Entretien avec Andreas Krieg, professeur au département d’études de la défense du King’s College de Londres et spécialiste du Moyen-Orient. Andreas Krieg est intervenu le 14 mars à Paris lors de la conférence de lancement de la rubrique « In the middle » sur le blocus du Qatar.
Opinion Internationale : De votre point de vue, quel a été le facteur déclenchant de la crise du Golfe survenue début juin 2017 ?
Andreas Krieg : La crise du Golfe de 2017 a commencé avec le piratage de l’Agence de presse du Qatar et la propagation de fausses informations. Depuis qu’elle a débouché sur une impasse diplomatique en août 2017, la crise, même si elle n’a pas empiré, a été entretenue par une campagne de désinformation ciblant principalement les médias, les universitaires et les décideurs politiques occidentaux.
Opinion Internationale : Mais cette campagne de désinformation, sur quelle divergence de fond se construit-elle ?
Andreas Krieg : Pour résoudre cette crise, il faut la regarder au-delà d’un simple conflit relationnel ou de dossiers de fond. Il faut l’appréhender comme un conflit idéologique au travers de discours, de récits. Certains ont considéré cet affrontement comme un « jeu d’apparences » entre familles royales, d’autres l’ont vu comme la résultante de la relation entre les États du Golfe et l’Iran, ou encore comme la conséquence du financement de la terreur. En réalité, la crise du Golfe de 2017 va bien au-delà des familles royales. Elle a quitté depuis longtemps les rives d’un dialogue honnête sur la meilleure façon de s’attaquer au financement du terrorisme ou de traiter avec la République islamique.

=-=-=

Consignes —
(A) Mettez à jour le passage de l'entretien sur la crise du Golfe compris entre « Opinion Internationale : Mais » et « la République islamique. », bornes incluses, en substituant « dynasties régnantes » à « familles royales ».
(B) Prolongez l'entretien sur la crise du Golfe au-delà de sa dernière phrase.

Données fournies —

=-=-=

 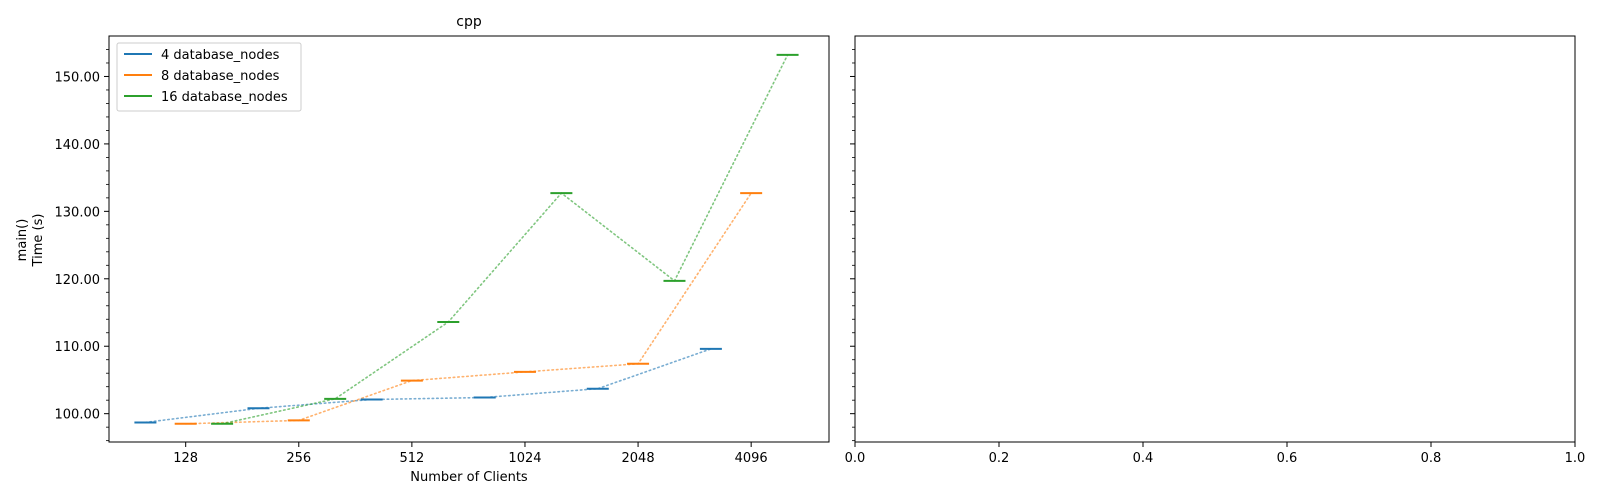 I want to click on legend-box, so click(x=209, y=77).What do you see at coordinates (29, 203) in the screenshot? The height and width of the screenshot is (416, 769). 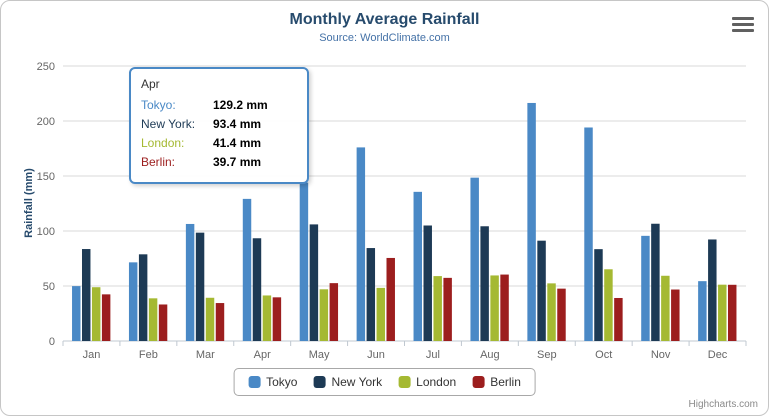 I see `y-axis-title: Rainfall (mm)` at bounding box center [29, 203].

=-=-=

Corrigé —
(A)
Opinion Internationale : Mais cette campagne de désinformation, sur quelle divergence de fond se construit-elle ?
Andreas Krieg : Pour résoudre cette crise, il faut la regarder au-delà d’un simple conflit relationnel ou de dossiers de fond. Il faut l’appréhender comme un conflit idéologique au travers de discours, de récits. Certains ont considéré cet affrontement comme un « jeu d’apparences » entre dynasties régnantes, d’autres l’ont vu comme la résultante de la relation entre les États du Golfe et l’Iran, ou encore comme la conséquence du financement de la terreur. En réalité, la crise du Golfe de 2017 va bien au-delà des dynasties régnantes. Elle a quitté depuis longtemps les rives d’un dialogue honnête sur la meilleure façon de s’attaquer au financement du terrorisme ou de traiter avec la République islamique.

(B)
Depuis la fin de l’été 2017, le conflit est entretenu par un affrontement polarisé sur les discours, les campagnes de dénigrement et les fausses accusations, le tout dans le but de miner la légitimité et la crédibilité du Qatar aux yeux du public et en particulier du public occidental.
Opinion Internationale : Mais cette guerre des mots a bien des origines ?
Andreas Krieg : En effet, cet affrontement de discours et de récits trouve ses racines dans le “Printemps arabe” et les visions diamétralement opposées sur la façon de ramener la stabilité dans la région.
Opinion Internationale : C’est à dire ?
Andreas Krieg : D’un côté on trouve la vision qatarie, c’est à dire un discours régional favorable à la gouvernance pluraliste, aux libertés civiles et à la justice sociale. Ce récit qatari, bien que quelque peu naïf et éloigné de la réalité socio-politique de la région, est le produit de la vision d’un homme, l’Emir Hamad bin Khalifa Al Thani, dont l’arrivée au pouvoir au début des années 1990 a transformé le pays, d’exportateur de pétrole sans beaucoup de futur en premier producteur mondial de gaz naturel liquéfié.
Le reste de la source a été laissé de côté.